This says that we are 95% confident that the population mean of the birth mass of babies is between roughly 3203 and 3362 grams. In terms of weight, this is approximately between 7 pounds 1 ounce and 7 pounds 6.6 ounces.

This does NOT say that 95% of babies will be born with a mass in the above interval. This is only a statement about the population mean.

Using the techniques in Example 10.4, find confidence intervals for the birth mass of male babies at the 95% and 98% confidence levels.

Remark. Recall that 95% confidence means that if we were to have 100 samples and produce 100 confidence intervals from those samples, that we would expect 95 of the confidence intervals to correctly capture \(\mu\) and expect 5 samples to be extreme enough to give a confidence interval that does not contain \(\mu\).

The following Code Template can be used to find a confidence interval “by hand.”

■ To be done
Write down every birth mass or weight amount, with its unit, that the confidence interval text gives.

■ Material

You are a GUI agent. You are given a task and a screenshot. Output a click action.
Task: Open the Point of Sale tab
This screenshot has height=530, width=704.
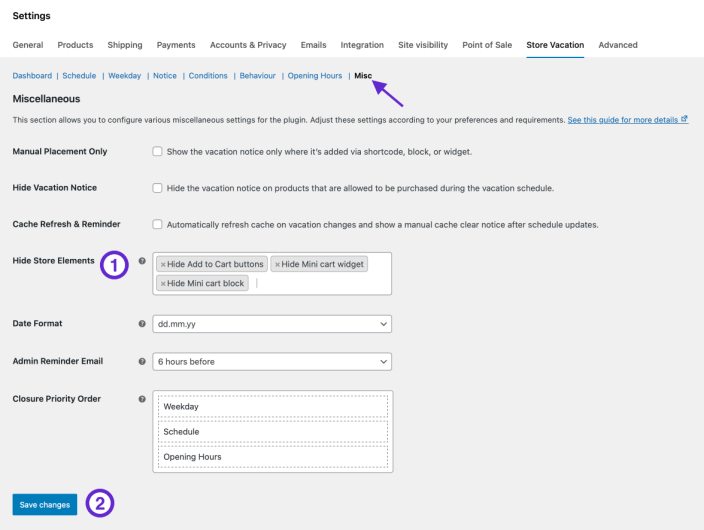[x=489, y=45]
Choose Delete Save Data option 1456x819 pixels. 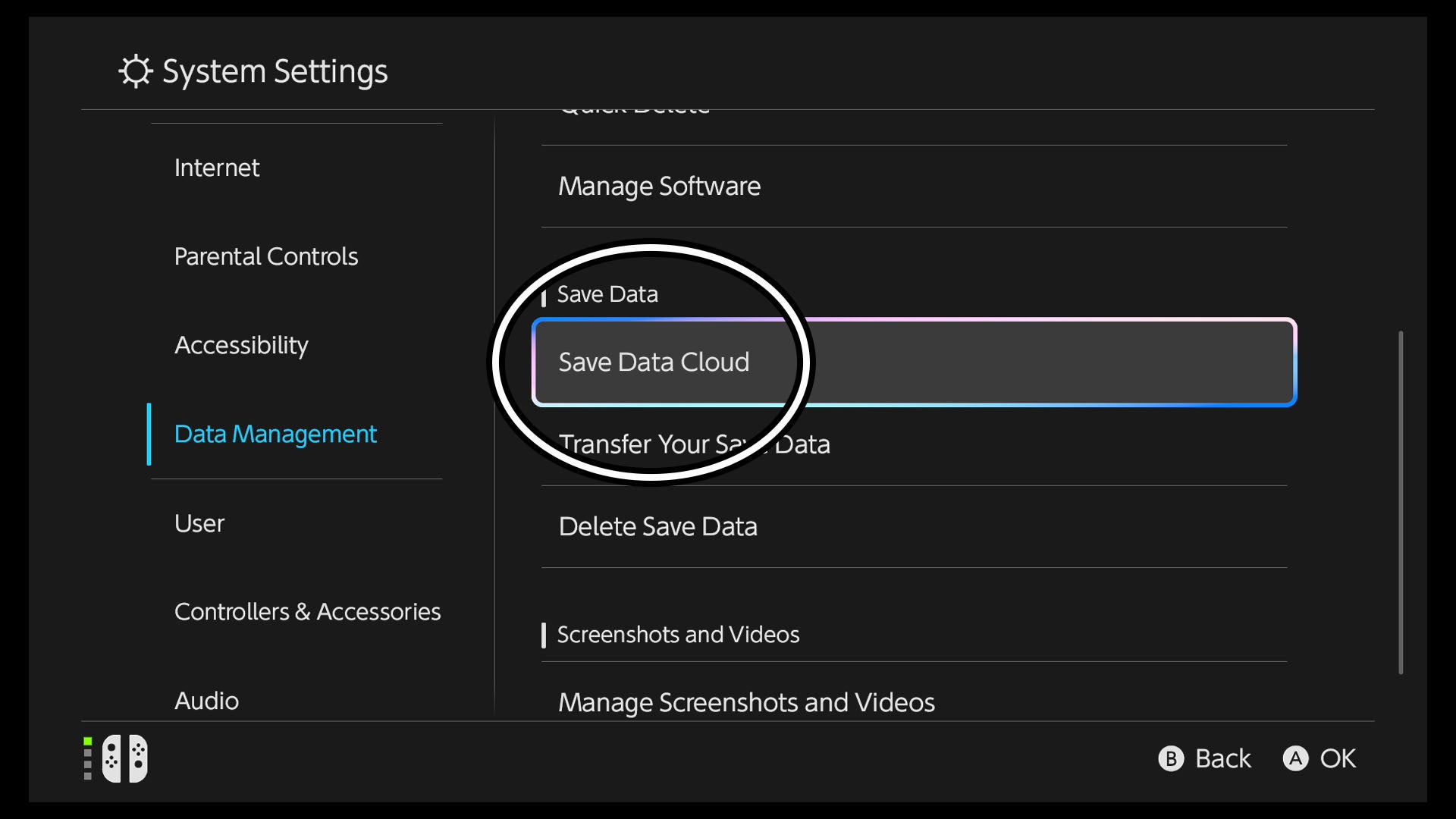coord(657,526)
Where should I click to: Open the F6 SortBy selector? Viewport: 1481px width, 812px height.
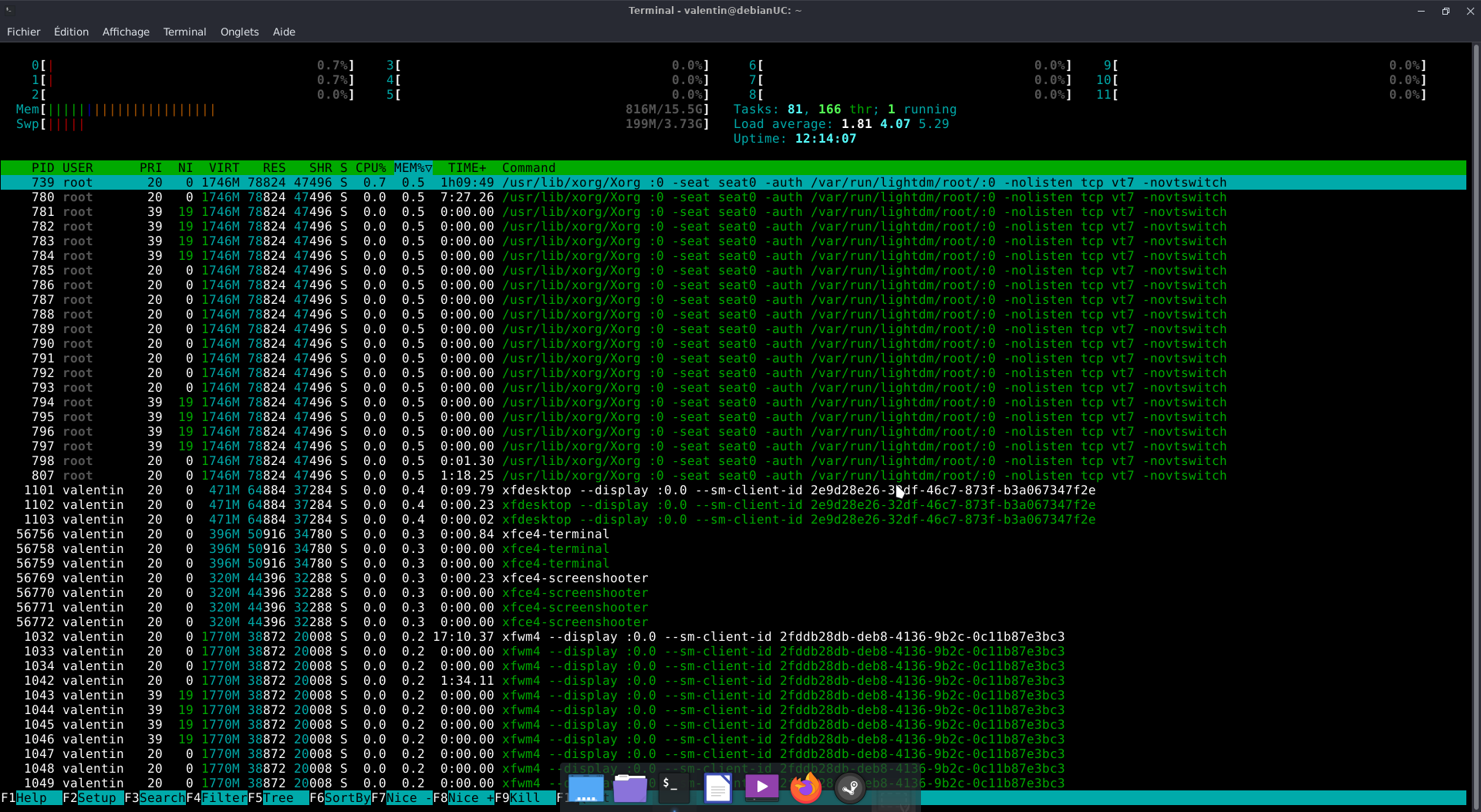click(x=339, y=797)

■ Task result
3203 grams
3362 grams
7 pounds 1 ounce
7 pounds 6.6 ounces